Data on locating visible targets:
********************

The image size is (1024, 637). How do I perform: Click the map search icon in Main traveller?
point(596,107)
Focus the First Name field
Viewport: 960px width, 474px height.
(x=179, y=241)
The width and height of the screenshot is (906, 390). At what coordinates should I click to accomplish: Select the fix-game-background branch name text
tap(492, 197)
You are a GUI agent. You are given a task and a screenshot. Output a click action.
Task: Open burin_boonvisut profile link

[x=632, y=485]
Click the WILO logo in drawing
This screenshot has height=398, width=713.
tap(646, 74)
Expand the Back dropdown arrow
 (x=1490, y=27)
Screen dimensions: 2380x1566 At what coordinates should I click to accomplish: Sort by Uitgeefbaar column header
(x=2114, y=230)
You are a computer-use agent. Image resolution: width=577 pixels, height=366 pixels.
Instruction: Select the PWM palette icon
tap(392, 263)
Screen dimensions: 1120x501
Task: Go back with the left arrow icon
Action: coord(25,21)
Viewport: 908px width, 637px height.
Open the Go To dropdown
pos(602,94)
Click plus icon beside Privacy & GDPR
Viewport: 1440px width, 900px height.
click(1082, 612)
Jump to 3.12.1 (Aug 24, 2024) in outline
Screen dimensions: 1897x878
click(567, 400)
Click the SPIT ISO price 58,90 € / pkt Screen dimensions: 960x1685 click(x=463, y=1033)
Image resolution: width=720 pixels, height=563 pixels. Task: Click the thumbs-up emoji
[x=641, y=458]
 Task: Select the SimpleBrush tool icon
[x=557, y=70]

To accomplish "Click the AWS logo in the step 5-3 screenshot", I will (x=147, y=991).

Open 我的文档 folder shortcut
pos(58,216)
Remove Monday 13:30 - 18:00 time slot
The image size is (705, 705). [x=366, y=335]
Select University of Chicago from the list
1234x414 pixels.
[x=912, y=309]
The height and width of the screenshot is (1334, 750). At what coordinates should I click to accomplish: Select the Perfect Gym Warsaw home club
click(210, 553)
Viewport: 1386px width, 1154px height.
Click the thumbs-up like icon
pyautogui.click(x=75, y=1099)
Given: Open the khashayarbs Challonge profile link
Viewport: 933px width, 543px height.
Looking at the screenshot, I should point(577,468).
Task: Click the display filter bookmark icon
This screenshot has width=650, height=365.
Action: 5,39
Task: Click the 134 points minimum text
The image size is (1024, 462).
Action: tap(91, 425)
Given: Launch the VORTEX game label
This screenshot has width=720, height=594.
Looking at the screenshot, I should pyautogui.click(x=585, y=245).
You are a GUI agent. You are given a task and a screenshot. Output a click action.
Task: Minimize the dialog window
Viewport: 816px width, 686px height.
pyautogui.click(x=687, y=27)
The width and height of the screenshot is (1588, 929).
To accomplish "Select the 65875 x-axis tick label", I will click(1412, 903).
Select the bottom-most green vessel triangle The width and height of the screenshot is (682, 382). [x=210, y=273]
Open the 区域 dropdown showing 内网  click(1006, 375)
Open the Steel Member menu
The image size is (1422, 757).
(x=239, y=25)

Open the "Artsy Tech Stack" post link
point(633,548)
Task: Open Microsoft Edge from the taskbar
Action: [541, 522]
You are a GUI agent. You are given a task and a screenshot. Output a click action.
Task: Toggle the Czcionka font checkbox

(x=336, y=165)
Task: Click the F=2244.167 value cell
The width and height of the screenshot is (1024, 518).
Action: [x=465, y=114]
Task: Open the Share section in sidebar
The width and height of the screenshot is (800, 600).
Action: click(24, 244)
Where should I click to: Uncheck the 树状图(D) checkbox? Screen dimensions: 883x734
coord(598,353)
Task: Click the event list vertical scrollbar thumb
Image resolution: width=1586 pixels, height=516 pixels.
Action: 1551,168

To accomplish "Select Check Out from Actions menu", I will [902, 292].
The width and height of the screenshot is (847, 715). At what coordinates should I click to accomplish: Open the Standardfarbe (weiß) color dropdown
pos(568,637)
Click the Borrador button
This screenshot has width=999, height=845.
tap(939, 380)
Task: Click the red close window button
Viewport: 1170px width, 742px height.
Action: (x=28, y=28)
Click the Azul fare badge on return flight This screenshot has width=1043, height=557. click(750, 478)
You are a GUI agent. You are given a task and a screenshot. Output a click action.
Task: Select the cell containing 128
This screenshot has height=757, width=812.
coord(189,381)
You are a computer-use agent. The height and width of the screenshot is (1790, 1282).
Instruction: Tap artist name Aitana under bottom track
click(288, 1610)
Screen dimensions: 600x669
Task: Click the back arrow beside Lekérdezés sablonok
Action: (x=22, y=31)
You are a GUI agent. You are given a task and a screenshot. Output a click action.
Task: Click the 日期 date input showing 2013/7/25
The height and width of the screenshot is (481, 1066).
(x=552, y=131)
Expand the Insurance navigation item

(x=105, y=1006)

********************

The request: Reproduce all of the rows above, changing every "GUI agent" to "screen agent" and keeping everything else the same.

Expected output:
The image size is (1024, 637). How do I perform: Click the map search icon in Main traveller?
point(596,107)
Focus the First Name field
Viewport: 960px width, 474px height.
(x=179, y=241)
The width and height of the screenshot is (906, 390). At what coordinates should I click to accomplish: Select the fix-game-background branch name text
tap(492, 197)
You are a screen agent. You are given a task and a screenshot. Output a click action.
Task: Open burin_boonvisut profile link

[x=632, y=485]
Click the WILO logo in drawing
This screenshot has height=398, width=713.
tap(646, 74)
Expand the Back dropdown arrow
 (x=1490, y=27)
Screen dimensions: 2380x1566 At what coordinates should I click to accomplish: Sort by Uitgeefbaar column header
(x=2114, y=230)
You are a computer-use agent. Image resolution: width=577 pixels, height=366 pixels.
Instruction: Select the PWM palette icon
tap(392, 263)
Screen dimensions: 1120x501
Task: Go back with the left arrow icon
Action: coord(25,21)
Viewport: 908px width, 637px height.
Open the Go To dropdown
pos(602,94)
Click plus icon beside Privacy & GDPR
Viewport: 1440px width, 900px height.
click(1082, 612)
Jump to 3.12.1 (Aug 24, 2024) in outline
Screen dimensions: 1897x878
click(567, 400)
Click the SPIT ISO price 58,90 € / pkt Screen dimensions: 960x1685 click(x=463, y=1033)
Image resolution: width=720 pixels, height=563 pixels. Task: Click the thumbs-up emoji
[x=641, y=458]
 Task: Select the SimpleBrush tool icon
[x=557, y=70]

To accomplish "Click the AWS logo in the step 5-3 screenshot", I will (x=147, y=991).

Open 我的文档 folder shortcut
pos(58,216)
Remove Monday 13:30 - 18:00 time slot
The image size is (705, 705). [x=366, y=335]
Select University of Chicago from the list
1234x414 pixels.
[x=912, y=309]
The height and width of the screenshot is (1334, 750). At what coordinates should I click to accomplish: Select the Perfect Gym Warsaw home club
click(210, 553)
Viewport: 1386px width, 1154px height.
Click the thumbs-up like icon
pyautogui.click(x=75, y=1099)
Given: Open the khashayarbs Challonge profile link
Viewport: 933px width, 543px height.
Looking at the screenshot, I should point(577,468).
Task: Click the display filter bookmark icon
This screenshot has width=650, height=365.
Action: 5,39
Task: Click the 134 points minimum text
The image size is (1024, 462).
Action: tap(91, 425)
Given: Launch the VORTEX game label
This screenshot has width=720, height=594.
Looking at the screenshot, I should pyautogui.click(x=585, y=245).
You are a screen agent. You are given a task and a screenshot. Output a click action.
Task: Minimize the dialog window
Viewport: 816px width, 686px height.
pyautogui.click(x=687, y=27)
The width and height of the screenshot is (1588, 929).
To accomplish "Select the 65875 x-axis tick label", I will click(1412, 903).
Select the bottom-most green vessel triangle The width and height of the screenshot is (682, 382). [x=210, y=273]
Open the 区域 dropdown showing 内网  click(1006, 375)
Open the Steel Member menu
The image size is (1422, 757).
(x=239, y=25)

Open the "Artsy Tech Stack" post link
point(633,548)
Task: Open Microsoft Edge from the taskbar
Action: [541, 522]
You are a screen agent. You are given a task and a screenshot. Output a click action.
Task: Toggle the Czcionka font checkbox

(x=336, y=165)
Task: Click the F=2244.167 value cell
The width and height of the screenshot is (1024, 518).
Action: [x=465, y=114]
Task: Open the Share section in sidebar
The width and height of the screenshot is (800, 600).
Action: click(24, 244)
Where should I click to: Uncheck the 树状图(D) checkbox? Screen dimensions: 883x734
coord(598,353)
Task: Click the event list vertical scrollbar thumb
Image resolution: width=1586 pixels, height=516 pixels.
Action: 1551,168

To accomplish "Select Check Out from Actions menu", I will [902, 292].
The width and height of the screenshot is (847, 715). At what coordinates should I click to accomplish: Open the Standardfarbe (weiß) color dropdown
pos(568,637)
Click the Borrador button
This screenshot has width=999, height=845.
tap(939, 380)
Task: Click the red close window button
Viewport: 1170px width, 742px height.
Action: (x=28, y=28)
Click the Azul fare badge on return flight This screenshot has width=1043, height=557. click(750, 478)
You are a screen agent. You are given a task and a screenshot. Output a click action.
Task: Select the cell containing 128
This screenshot has height=757, width=812.
coord(189,381)
You are a computer-use agent. The height and width of the screenshot is (1790, 1282).
Instruction: Tap artist name Aitana under bottom track
click(288, 1610)
Screen dimensions: 600x669
Task: Click the back arrow beside Lekérdezés sablonok
Action: (x=22, y=31)
You are a screen agent. You are given a task and a screenshot. Output a click action.
Task: Click the 日期 date input showing 2013/7/25
The height and width of the screenshot is (481, 1066).
(x=552, y=131)
Expand the Insurance navigation item

(x=105, y=1006)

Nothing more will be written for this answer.